“Perfect Sleep” shows how more sleep can lead to less consumption and CO₂ emissions, thus offering a simple counter-model to the compulsion for growth.
Since 1979, Ars Electronica has been doing pioneering work—building bridges between disciplines, serving as a platform for new alliances, and providing impetus for an open, inclusive dialogue about our future. In collaboration with artists from around the world, we realize and present projects that challenge conventions and anticipate developments.
For this series, we ask members of the Ars Electronica team to delve into our archive—the world’s largest of its kind—and select a project that has personally touched, inspired, or challenged them, and to tell us why this project is relevant today. Together, we embark on a journey to milestones of the so-called digital revolution. Milestones that were cutting edge.
In this issue, Laura Welzenbach, Head of Ars Electronica Export, gives us insight into a project that takes an original approach to a seemingly private, everyday phenomenon and examines it as a possible strategy for dealing with the challenges of our time.

Which project did you choose?
It took me quite a while to dig through Ars Electronica’s extensive archive. As one of the world’s largest archives of digital media art, which has been continuously expanded since 1979, it offers a wealth of inspiring and impressive projects. I settled on the 2021 project “Perfect Sleep” by Tega Brain and Sam Lavigne which received an “Award of Distinction” in the “Interactive Art +” category of the “Prix Ars Electronica” in the following year.
Tell us what this project is about.
Tega Brain and Sam Lavigne sum it up perfectly: “Perfect Sleep investigates sleep and dreaming as a potential climate engineering technology.” Climate engineering can be understood as technical interventions in the climate systems and when I first read the words – “sleep as a technology for climate engineering” – I was immediately wide awake. The idea sounds captivatingly simple: safe the planet by sleeping more.
But how do you turn such a vision into a tangible experience? Imagine strolling through an exhibition and opening the door to a room that seems familiar at first glance, yet is full of mysteries. On the left, colorful pie charts spread out like oversized patterns on wallpaper; on the right, you stumble across mysterious rows of numbers reminiscent of date or time stamps. In the center of the room are two wooden deck chairs, framed by elegant round frames that look like little islands of comfort. On each chair is a pair of headphones, almost as if they were inviting you personally: Come, sit back and listen.
You put on the headphones. A voice greets you, soft, almost like a whisper, carried by a gentle soundscape that blurs the space around you. Slowly, almost imperceptibly, you drift into a light sleep.
And then, when you wake up again, your gaze wanders back to the diagrams. They show the connection between more sleep and less CO₂ emissions, between growth and deceleration, between working hours, leisure time, and mental health. You discover that there’s an app to help you learn more about your sleep. Its goal? To let you sleep a tiny bit longer every day—a small ritual that, step by step, becomes a quiet but effective form of resistance.

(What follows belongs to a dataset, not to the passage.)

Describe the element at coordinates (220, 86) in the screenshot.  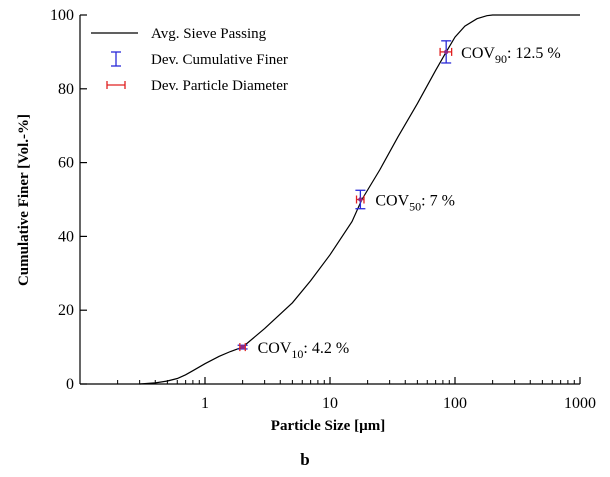
I see `legend-label: Dev. Particle Diameter` at that location.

Why is this project so outstanding?
It’s smart, deep and fun. As a visitor, I’m invited to enter a complex topic—not with heavy technical jargon, but with a humorous experience. I immediately understand: more sleep means less consumption. Less consumption means that I’m doing something good for the world. And when I allow myself to dive deeper, a whole cosmos of connections opens up: the climate crisis in all its urgency, questions of justice, power, and wealth. It becomes clear that there is much more to the simple idea of “sleeping more” than a nice experiment.

To what extent is it relevant today?
One major challenge these days is capitalism: its exploitative, extractivist nature and the absurd, indeed fatal, idea that endless growth is possible and desirable. Perfect Sleep breaks with precisely this myth. Instead, the project opens up a different perspective: solutions do not come from more and more, but from less – through reduction, deceleration, conscious limitation.
A vivid example of this is artificial intelligence. Given the enormous carbon footprint that AI technologies will leave behind in the future, one question begs to be asked: Do we really need AI for every challenge? Or could we, in some cases, fall back on other, more resource-efficient technologies – and still achieve the same result?
I find Tega’s concept of “eccentric engineering” particularly inspiring. Behind it lies an inquiring mind that not only critically dissects existing systems, but also creates space for creative counter-designs and visionary solutions. It is an invitation to rethink technology – playfully and always with a clear goal: to make change possible.
Laura Welzenbach – thank you!

Laura Welzenbach
Laura Welzenbach produces and manages projects in the fields of art, technology, and politics. She is a strategic planner who sets things in motion. She is an optimist about the future, believes firmly in change, and is a doer. Her current superpower: her love for the social impact of art. As head of Ars Electronica Export, Laura creates experiences by connecting art and science. These international collaborations take shape through exhibitions, workshops, and art-science residencies.